* [Excerpt to read]
<<<<
GINGRICH: I think that the party, for example, of Governor Jindal, who's doing a great job in Louisiana, of Governor Pawlenty, who's doing a great job in Minnesota, or Governor Barber, who's doing a great job in Mississippi -- I think that party's going to have a great future.

And I think people like Eric Cantor and Paul Ryan and Kevin McCarthy are going to have a great future in the Congress. We did -- Calista and I did do a film about Ronald Reagan, "Rendezvous With Destiny."

I have a deep belief that Reagan's principles, like Thatcher's principles, like Lincoln's principles, relate to the future. But I don't -- I'm not for nostalgia, but I am for learning from the past in order to create a solution-oriented Republican Party.

WALLACE: Mr. Gingrich, we're going to have to leave it here. Thank you for your insights. You really have to learn to get things off your chest here.

(LAUGHTER) Always good to see you.

GINGRICH: Good to see you.

WALLACE: Coming up, our Sunday panel weighs in on Nancy Pelosi , waterboarding and the pushback from Republicans. This will be interesting.



NANCY PELOSI: We were not, I repeat, were not told that waterboarding or any of these other enhanced interrogation methods were used.


WALLACE: That was House Speaker Nancy Pelosi a couple of weeks ago denying any knowledge of what was done to Al Qaida operative Abu Zubaydah. But documents released this week indicate she was fully briefed on exactly what the government was doing.

Time now for our Sunday group -- Bill Kristol of The Weekly Standard, Mara Liasson of National Public Radio, Kimberly Strassel from the Wall Street Journal -- a first-timer -- and Juan Williams, also from National Public Radio.

So, Bill, the list of congressional briefings -- I think it was 40 briefings -- is even more embarrassing for Speaker Pelosi, because it turns out a couple of months after her briefing that one of her top aides want to another briefing where it says that the waterboarding of Abu Zubaydah was explicitly mentioned. How big a problem for Nancy Pelosi ?
>>>>
* [Data listing]
<<<<
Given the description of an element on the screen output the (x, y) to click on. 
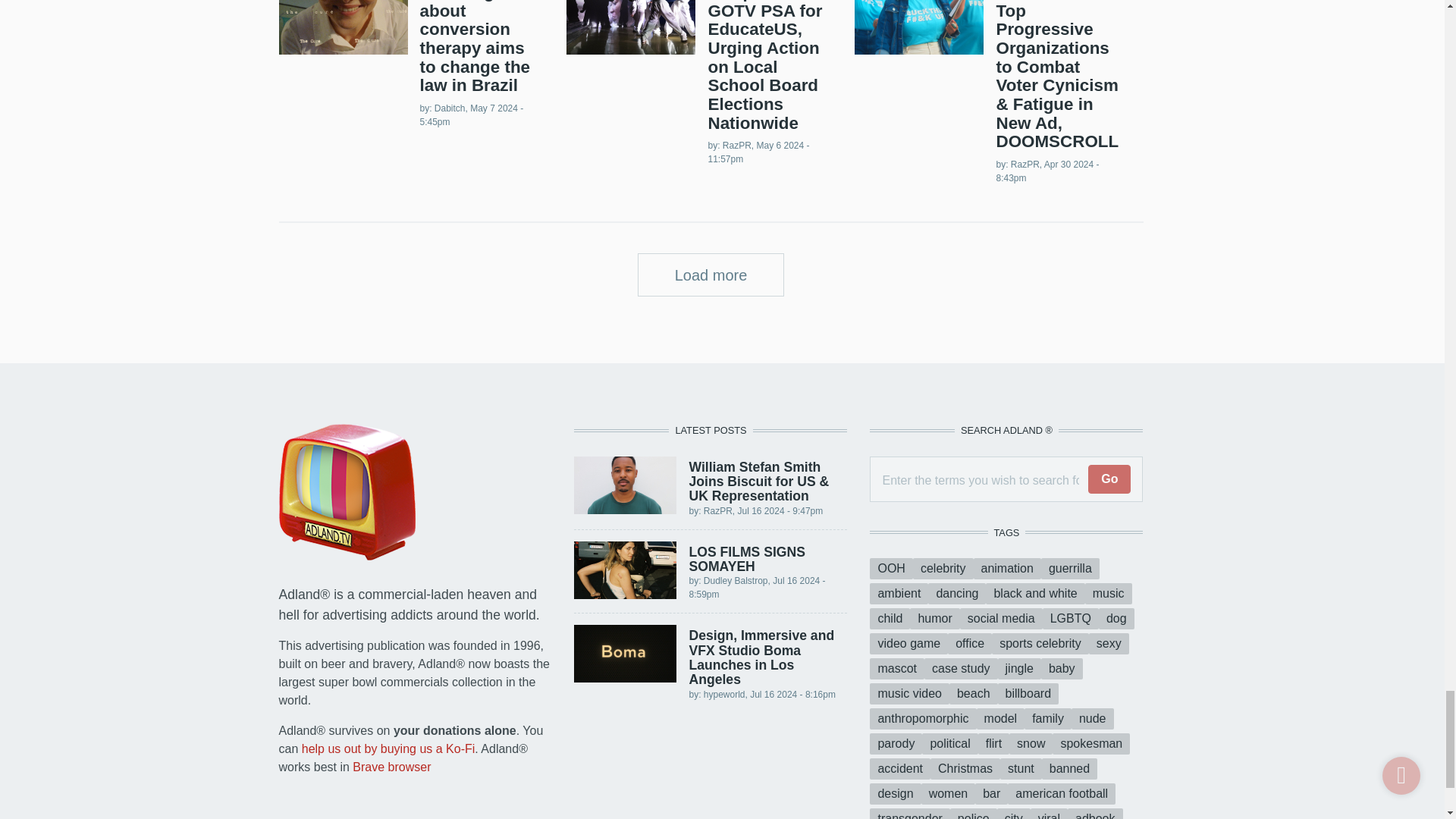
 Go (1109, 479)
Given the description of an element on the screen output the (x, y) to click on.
>>>>
<<<<
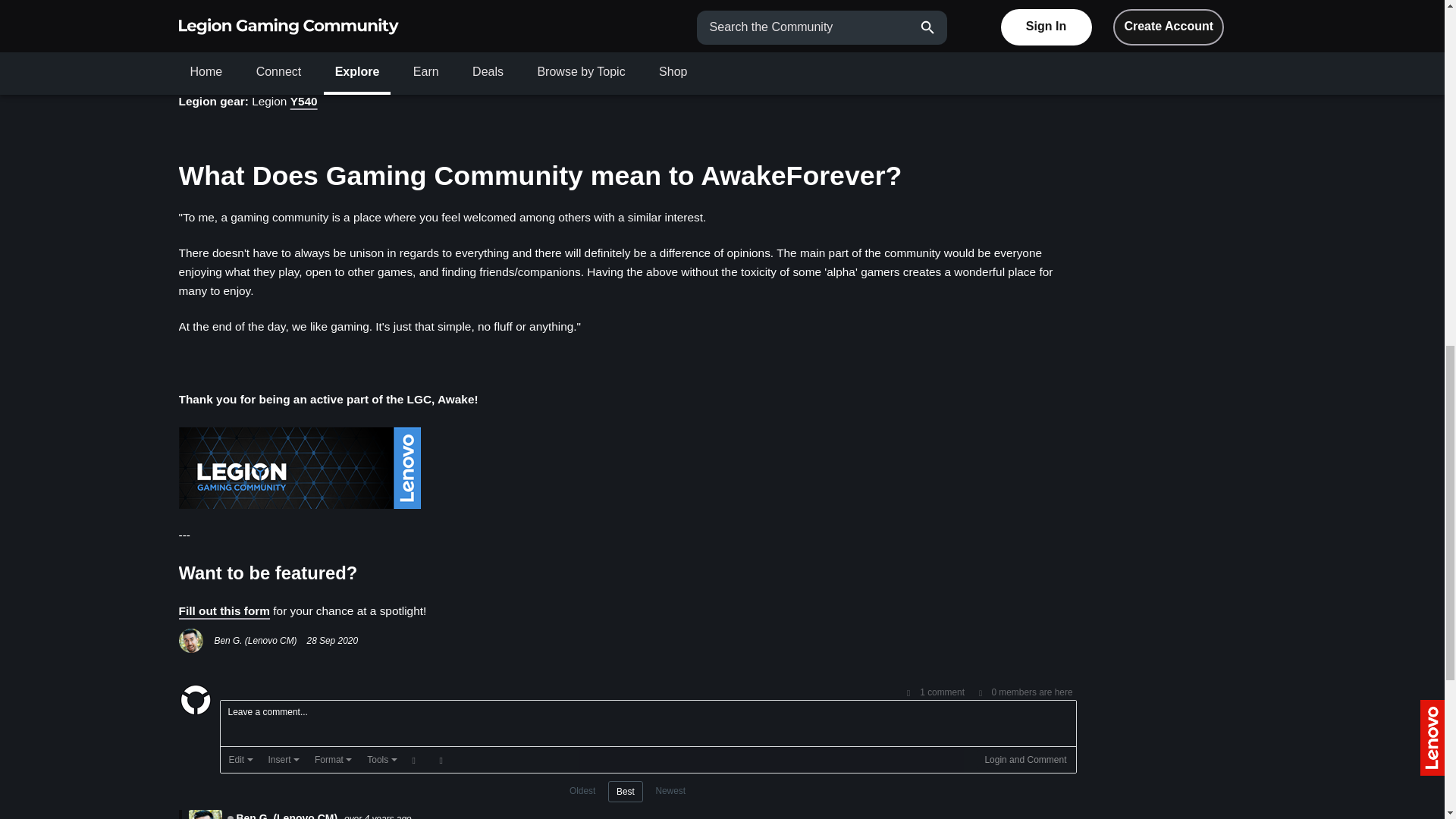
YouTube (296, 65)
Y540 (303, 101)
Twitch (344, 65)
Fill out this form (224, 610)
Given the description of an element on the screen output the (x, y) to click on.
>>>>
* [Instruction]
Decide whether each statement below agrees with the transcript, answering yes or no and quoting the deciding words. 1. Gingrich says Governor Pawlenty is doing a great job in Minnesota. 2. Gingrich says he is for nostalgia. 3. Kimberly Strassel is introduced as a first-timer on the panel.

* [Answer]
1. Yes: "Governor Pawlenty, who's doing a great job in Minnesota"
2. No: "I'm not for nostalgia"
3. Yes: "Kimberly Strassel from the Wall Street Journal -- a first-timer"